> [Task instructions]:
[A] List the bug numbers that the bug report on CVE-2011-1586 gives under "Bug Depends On".
[B] Rewrite the paragraph in the bug report on CVE-2011-1586 that begins "Ubuntu has noticed" in fewer words, keeping its main facts.

> [Passage to read]:

- - - - - - -

Bug 697042 (CVE-2011-1586)

Summary: CVE-2011-1586 kdenetwork: incomplete fix for CVE-2010-1000
Product: [Other] Security Response Reporter: Vincent Danen <vdanen>
Component: vulnerabilityAssignee: Red Hat Product Security <security-response-team>
Status: CLOSED ERRATA QA Contact:
Severity: high Docs Contact:
Priority: high    
Version: unspecifiedCC: alekcejk, collura, jlieskov, jreznik, kevin, ltinkl, rcvalle, rdieter, rnovacek, smparrish, than, tpelka
Target Milestone: ---Keywords: Security
Target Release: ---   
Hardware: All   
OS: Linux   
Whiteboard:
Fixed In Version: Doc Type: Bug Fix
Doc Text:
Story Points: ---
Clone Of: Environment:
Last Closed: 2012-07-31 09:18:15 UTC Type: ---
Regression: --- Mount Type: ---
Documentation: --- CRM:
Verified Versions: Category: ---
oVirt Team: --- RHEL 7.3 requirements from Atomic Host:
Cloudforms Team: --- Target Upstream Version:
Embargoed:
Bug Depends On: 697044, 697045, 697046    
Bug Blocks:    

Description Vincent Danen 2011-04-15 16:57:27 UTC 
Ubuntu has noticed that the patch used to fix CVE-2010-1000 was incomplete [1].  It would fix things like ../../tmp/foo but did not catch a single leading ../ (such as ../foo/bar).

- - - - - - -

> [Data]:
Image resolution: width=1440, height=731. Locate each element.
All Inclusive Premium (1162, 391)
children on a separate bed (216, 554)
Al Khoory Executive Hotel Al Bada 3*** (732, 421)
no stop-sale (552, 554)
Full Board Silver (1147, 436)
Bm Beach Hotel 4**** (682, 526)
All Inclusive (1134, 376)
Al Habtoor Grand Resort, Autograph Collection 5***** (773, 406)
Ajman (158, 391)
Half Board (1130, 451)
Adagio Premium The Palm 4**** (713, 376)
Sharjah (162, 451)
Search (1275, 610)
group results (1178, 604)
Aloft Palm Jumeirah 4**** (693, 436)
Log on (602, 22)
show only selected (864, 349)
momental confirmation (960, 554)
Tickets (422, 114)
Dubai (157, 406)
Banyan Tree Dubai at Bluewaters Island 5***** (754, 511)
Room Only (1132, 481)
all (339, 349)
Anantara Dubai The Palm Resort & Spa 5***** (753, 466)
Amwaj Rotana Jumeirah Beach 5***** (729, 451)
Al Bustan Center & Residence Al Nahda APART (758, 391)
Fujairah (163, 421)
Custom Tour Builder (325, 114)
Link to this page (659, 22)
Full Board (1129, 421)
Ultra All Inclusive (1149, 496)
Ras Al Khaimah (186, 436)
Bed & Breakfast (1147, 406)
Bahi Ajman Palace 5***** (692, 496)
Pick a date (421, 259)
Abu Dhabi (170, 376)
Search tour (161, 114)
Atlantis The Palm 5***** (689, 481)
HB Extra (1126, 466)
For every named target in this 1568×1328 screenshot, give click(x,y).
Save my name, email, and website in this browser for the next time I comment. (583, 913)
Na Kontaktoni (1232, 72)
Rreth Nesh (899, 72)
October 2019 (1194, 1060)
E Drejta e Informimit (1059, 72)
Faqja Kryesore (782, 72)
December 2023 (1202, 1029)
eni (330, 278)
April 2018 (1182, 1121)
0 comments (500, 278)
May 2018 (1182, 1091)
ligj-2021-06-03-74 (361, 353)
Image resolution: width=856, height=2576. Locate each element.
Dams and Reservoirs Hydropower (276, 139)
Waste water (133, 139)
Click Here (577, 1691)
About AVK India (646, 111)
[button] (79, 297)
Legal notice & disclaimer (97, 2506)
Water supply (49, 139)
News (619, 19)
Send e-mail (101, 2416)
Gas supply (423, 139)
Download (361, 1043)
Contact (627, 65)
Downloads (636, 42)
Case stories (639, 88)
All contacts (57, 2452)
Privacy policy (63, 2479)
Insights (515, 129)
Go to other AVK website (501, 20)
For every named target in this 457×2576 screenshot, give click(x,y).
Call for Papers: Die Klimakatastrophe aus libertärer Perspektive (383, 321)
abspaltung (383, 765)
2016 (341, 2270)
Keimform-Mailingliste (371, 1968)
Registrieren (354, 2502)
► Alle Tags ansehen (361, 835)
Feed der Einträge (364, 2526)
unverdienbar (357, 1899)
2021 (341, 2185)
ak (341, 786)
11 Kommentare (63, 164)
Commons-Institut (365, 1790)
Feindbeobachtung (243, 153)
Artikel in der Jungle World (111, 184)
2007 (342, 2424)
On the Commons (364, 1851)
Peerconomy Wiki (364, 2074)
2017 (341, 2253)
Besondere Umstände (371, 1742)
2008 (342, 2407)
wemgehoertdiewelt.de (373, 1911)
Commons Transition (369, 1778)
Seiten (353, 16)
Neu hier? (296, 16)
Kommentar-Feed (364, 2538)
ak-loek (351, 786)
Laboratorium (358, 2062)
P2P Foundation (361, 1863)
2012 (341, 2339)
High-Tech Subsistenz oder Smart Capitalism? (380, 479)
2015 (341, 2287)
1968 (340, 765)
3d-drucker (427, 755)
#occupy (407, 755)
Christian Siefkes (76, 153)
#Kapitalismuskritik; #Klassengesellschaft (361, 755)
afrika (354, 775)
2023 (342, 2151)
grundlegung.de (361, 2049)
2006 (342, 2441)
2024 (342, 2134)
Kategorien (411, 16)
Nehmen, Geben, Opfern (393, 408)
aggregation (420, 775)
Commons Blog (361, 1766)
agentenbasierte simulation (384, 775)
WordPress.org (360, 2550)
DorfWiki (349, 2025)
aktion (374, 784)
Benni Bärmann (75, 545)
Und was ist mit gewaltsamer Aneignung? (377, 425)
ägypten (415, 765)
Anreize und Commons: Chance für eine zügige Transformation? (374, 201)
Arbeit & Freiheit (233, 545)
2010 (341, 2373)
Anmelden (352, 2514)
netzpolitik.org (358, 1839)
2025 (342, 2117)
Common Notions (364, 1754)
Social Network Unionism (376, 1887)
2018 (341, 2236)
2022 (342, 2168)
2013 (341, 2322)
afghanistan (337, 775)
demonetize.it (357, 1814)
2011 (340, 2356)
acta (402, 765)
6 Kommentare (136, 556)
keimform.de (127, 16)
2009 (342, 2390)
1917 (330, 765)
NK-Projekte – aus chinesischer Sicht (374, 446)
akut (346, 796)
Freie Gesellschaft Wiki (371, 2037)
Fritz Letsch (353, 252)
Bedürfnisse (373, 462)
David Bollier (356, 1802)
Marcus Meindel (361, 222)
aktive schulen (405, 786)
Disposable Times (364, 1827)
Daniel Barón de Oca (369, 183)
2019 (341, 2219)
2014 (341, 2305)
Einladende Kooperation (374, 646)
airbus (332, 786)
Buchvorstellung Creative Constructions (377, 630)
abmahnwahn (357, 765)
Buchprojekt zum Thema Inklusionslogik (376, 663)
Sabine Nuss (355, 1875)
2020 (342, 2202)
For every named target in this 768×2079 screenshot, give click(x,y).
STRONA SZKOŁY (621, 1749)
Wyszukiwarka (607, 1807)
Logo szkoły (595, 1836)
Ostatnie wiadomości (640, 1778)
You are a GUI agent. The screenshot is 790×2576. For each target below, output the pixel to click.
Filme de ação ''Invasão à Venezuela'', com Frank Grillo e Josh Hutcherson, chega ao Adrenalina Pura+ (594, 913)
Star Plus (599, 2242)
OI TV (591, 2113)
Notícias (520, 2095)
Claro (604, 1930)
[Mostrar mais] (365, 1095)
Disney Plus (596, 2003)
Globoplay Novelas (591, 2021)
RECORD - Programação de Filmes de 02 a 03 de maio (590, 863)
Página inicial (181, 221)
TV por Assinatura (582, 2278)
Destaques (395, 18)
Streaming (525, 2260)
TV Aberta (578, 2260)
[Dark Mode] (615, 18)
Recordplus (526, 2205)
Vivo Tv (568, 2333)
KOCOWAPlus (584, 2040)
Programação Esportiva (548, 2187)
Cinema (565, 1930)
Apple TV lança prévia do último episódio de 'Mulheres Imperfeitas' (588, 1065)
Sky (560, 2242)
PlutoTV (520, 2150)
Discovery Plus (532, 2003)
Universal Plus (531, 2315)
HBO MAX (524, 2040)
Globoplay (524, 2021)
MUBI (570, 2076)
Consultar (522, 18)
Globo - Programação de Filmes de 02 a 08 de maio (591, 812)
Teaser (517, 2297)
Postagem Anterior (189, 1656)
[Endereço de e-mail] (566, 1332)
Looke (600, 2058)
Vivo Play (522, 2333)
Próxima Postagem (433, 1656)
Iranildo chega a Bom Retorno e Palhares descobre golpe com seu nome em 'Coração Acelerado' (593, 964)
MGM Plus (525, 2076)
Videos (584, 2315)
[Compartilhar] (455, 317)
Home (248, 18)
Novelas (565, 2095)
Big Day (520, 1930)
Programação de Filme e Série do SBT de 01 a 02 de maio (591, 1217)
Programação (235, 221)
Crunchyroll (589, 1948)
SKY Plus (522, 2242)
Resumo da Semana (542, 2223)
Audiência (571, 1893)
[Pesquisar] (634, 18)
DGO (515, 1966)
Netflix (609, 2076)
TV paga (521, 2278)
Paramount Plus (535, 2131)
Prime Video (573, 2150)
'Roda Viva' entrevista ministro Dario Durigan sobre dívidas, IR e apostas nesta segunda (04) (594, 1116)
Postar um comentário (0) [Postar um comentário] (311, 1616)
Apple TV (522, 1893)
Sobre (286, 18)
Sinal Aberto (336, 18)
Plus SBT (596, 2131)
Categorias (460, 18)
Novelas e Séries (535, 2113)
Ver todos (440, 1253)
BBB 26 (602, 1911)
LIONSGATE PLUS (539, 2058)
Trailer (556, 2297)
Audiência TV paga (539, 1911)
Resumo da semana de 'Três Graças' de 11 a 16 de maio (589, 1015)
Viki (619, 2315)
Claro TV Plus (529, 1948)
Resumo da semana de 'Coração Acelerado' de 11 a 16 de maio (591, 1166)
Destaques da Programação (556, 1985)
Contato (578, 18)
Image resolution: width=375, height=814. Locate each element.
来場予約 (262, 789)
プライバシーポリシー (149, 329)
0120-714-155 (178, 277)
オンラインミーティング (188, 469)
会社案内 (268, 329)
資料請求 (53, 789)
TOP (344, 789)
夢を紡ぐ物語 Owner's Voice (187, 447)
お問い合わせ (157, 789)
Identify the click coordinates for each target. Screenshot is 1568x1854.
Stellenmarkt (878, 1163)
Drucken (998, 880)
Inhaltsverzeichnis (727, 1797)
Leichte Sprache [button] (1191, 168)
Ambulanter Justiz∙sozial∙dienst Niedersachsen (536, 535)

- - - - - - -

> [Answer list]:
[A] 697044, 697045, 697046

[B] Ubuntu found the CVE-2010-1000 patch incomplete: it stopped paths like ../../tmp/foo but missed a single leading ../, as in ../foo/bar.